**YOUR OBJECTIVE**
Below are some entries. Reproduce them word for word.

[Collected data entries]
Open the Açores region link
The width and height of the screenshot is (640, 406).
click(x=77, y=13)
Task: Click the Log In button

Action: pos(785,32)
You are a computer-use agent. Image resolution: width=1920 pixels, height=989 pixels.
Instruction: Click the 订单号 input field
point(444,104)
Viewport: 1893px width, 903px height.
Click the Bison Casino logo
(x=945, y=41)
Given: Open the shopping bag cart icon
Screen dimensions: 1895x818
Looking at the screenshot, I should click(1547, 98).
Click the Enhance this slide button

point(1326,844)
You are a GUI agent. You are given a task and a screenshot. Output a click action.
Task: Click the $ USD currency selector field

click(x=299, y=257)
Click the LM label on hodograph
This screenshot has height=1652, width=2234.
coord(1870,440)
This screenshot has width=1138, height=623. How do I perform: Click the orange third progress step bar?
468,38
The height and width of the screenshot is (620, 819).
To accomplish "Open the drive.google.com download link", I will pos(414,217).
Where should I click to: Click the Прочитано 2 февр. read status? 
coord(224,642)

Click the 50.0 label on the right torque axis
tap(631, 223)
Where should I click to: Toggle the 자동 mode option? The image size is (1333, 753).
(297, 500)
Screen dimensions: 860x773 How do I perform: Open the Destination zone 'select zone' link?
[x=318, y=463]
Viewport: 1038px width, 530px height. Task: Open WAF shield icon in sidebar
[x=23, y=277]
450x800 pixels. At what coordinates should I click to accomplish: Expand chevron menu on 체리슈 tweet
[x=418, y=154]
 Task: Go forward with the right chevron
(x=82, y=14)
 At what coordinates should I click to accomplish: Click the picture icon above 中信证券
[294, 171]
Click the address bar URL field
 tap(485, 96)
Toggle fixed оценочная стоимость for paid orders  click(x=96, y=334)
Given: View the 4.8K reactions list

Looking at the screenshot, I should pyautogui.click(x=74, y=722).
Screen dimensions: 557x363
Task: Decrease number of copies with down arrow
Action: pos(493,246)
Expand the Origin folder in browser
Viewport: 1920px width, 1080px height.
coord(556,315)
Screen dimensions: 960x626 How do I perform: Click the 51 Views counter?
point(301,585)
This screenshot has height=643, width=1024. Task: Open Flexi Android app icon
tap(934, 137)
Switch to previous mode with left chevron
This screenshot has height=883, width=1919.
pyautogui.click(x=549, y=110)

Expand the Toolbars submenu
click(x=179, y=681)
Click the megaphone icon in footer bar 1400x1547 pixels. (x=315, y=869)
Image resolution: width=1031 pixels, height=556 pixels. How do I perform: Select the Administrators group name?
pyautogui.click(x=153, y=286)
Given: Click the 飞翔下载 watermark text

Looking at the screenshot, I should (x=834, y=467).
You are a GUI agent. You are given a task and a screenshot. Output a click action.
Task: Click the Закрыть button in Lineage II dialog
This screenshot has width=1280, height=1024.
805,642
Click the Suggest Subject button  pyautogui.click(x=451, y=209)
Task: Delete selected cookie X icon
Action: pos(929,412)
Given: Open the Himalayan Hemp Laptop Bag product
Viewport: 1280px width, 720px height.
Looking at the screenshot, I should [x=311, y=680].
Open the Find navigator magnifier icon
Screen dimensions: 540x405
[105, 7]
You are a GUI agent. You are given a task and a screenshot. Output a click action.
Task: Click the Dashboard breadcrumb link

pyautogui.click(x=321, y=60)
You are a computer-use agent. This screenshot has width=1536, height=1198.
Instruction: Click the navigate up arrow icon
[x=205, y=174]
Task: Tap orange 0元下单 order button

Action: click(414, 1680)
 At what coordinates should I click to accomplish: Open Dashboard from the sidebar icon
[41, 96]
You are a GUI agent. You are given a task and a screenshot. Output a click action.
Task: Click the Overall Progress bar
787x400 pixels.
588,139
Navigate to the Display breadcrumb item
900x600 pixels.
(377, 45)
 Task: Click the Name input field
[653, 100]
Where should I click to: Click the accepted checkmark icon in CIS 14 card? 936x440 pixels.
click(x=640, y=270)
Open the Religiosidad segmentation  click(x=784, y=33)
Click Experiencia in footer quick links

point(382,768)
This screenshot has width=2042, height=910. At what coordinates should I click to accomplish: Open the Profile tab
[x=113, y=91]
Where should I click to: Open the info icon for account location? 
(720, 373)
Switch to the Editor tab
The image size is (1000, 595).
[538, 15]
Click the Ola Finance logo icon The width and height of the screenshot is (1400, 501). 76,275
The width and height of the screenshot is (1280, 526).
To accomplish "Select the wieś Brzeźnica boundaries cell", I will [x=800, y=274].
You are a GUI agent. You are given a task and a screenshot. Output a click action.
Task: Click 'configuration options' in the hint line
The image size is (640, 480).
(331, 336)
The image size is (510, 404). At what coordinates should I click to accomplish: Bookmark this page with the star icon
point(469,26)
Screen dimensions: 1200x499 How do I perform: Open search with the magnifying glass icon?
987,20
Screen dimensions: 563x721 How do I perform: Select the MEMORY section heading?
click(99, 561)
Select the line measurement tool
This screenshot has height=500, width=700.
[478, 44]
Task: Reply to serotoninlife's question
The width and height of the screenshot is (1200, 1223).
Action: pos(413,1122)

**RESPONSE TO THE TASK**
Open the Açores region link
The width and height of the screenshot is (640, 406).
click(x=77, y=13)
Task: Click the Log In button

Action: pos(785,32)
You are a computer-use agent. Image resolution: width=1920 pixels, height=989 pixels.
Instruction: Click the 订单号 input field
point(444,104)
Viewport: 1893px width, 903px height.
Click the Bison Casino logo
(x=945, y=41)
Given: Open the shopping bag cart icon
Screen dimensions: 1895x818
Looking at the screenshot, I should click(1547, 98).
Click the Enhance this slide button

point(1326,844)
You are a GUI agent. You are given a task and a screenshot. Output a click action.
Task: Click the $ USD currency selector field

click(x=299, y=257)
Click the LM label on hodograph
This screenshot has height=1652, width=2234.
coord(1870,440)
This screenshot has width=1138, height=623. How do I perform: Click the orange third progress step bar?
468,38
The height and width of the screenshot is (620, 819).
To accomplish "Open the drive.google.com download link", I will pos(414,217).
Where should I click to: Click the Прочитано 2 февр. read status? 
coord(224,642)

Click the 50.0 label on the right torque axis
tap(631, 223)
Where should I click to: Toggle the 자동 mode option? The image size is (1333, 753).
(297, 500)
Screen dimensions: 860x773 How do I perform: Open the Destination zone 'select zone' link?
[x=318, y=463]
Viewport: 1038px width, 530px height. Task: Open WAF shield icon in sidebar
[x=23, y=277]
450x800 pixels. At what coordinates should I click to accomplish: Expand chevron menu on 체리슈 tweet
[x=418, y=154]
 Task: Go forward with the right chevron
(x=82, y=14)
 At what coordinates should I click to accomplish: Click the picture icon above 中信证券
[294, 171]
Click the address bar URL field
 tap(485, 96)
Toggle fixed оценочная стоимость for paid orders  click(x=96, y=334)
Given: View the 4.8K reactions list

Looking at the screenshot, I should pyautogui.click(x=74, y=722).
Screen dimensions: 557x363
Task: Decrease number of copies with down arrow
Action: pos(493,246)
Expand the Origin folder in browser
Viewport: 1920px width, 1080px height.
coord(556,315)
Screen dimensions: 960x626 How do I perform: Click the 51 Views counter?
point(301,585)
This screenshot has height=643, width=1024. Task: Open Flexi Android app icon
tap(934, 137)
Switch to previous mode with left chevron
This screenshot has height=883, width=1919.
pyautogui.click(x=549, y=110)

Expand the Toolbars submenu
click(x=179, y=681)
Click the megaphone icon in footer bar 1400x1547 pixels. (x=315, y=869)
Image resolution: width=1031 pixels, height=556 pixels. How do I perform: Select the Administrators group name?
pyautogui.click(x=153, y=286)
Given: Click the 飞翔下载 watermark text

Looking at the screenshot, I should (x=834, y=467).
You are a GUI agent. You are given a task and a screenshot. Output a click action.
Task: Click the Закрыть button in Lineage II dialog
This screenshot has width=1280, height=1024.
805,642
Click the Suggest Subject button  pyautogui.click(x=451, y=209)
Task: Delete selected cookie X icon
Action: pos(929,412)
Given: Open the Himalayan Hemp Laptop Bag product
Viewport: 1280px width, 720px height.
Looking at the screenshot, I should [x=311, y=680].
Open the Find navigator magnifier icon
Screen dimensions: 540x405
[105, 7]
You are a GUI agent. You are given a task and a screenshot. Output a click action.
Task: Click the Dashboard breadcrumb link

pyautogui.click(x=321, y=60)
You are a computer-use agent. This screenshot has width=1536, height=1198.
Instruction: Click the navigate up arrow icon
[x=205, y=174]
Task: Tap orange 0元下单 order button

Action: click(414, 1680)
 At what coordinates should I click to accomplish: Open Dashboard from the sidebar icon
[41, 96]
You are a GUI agent. You are given a task and a screenshot. Output a click action.
Task: Click the Overall Progress bar
787x400 pixels.
588,139
Navigate to the Display breadcrumb item
900x600 pixels.
(377, 45)
 Task: Click the Name input field
[653, 100]
Where should I click to: Click the accepted checkmark icon in CIS 14 card? 936x440 pixels.
click(x=640, y=270)
Open the Religiosidad segmentation  click(x=784, y=33)
Click Experiencia in footer quick links

point(382,768)
This screenshot has width=2042, height=910. At what coordinates should I click to accomplish: Open the Profile tab
[x=113, y=91]
Where should I click to: Open the info icon for account location? 
(720, 373)
Switch to the Editor tab
The image size is (1000, 595).
[538, 15]
Click the Ola Finance logo icon The width and height of the screenshot is (1400, 501). 76,275
The width and height of the screenshot is (1280, 526).
To accomplish "Select the wieś Brzeźnica boundaries cell", I will [x=800, y=274].
You are a GUI agent. You are given a task and a screenshot. Output a click action.
Task: Click 'configuration options' in the hint line
The image size is (640, 480).
(331, 336)
The image size is (510, 404). At what coordinates should I click to accomplish: Bookmark this page with the star icon
point(469,26)
Screen dimensions: 1200x499 How do I perform: Open search with the magnifying glass icon?
987,20
Screen dimensions: 563x721 How do I perform: Select the MEMORY section heading?
click(99, 561)
Select the line measurement tool
This screenshot has height=500, width=700.
[478, 44]
Task: Reply to serotoninlife's question
The width and height of the screenshot is (1200, 1223).
Action: pos(413,1122)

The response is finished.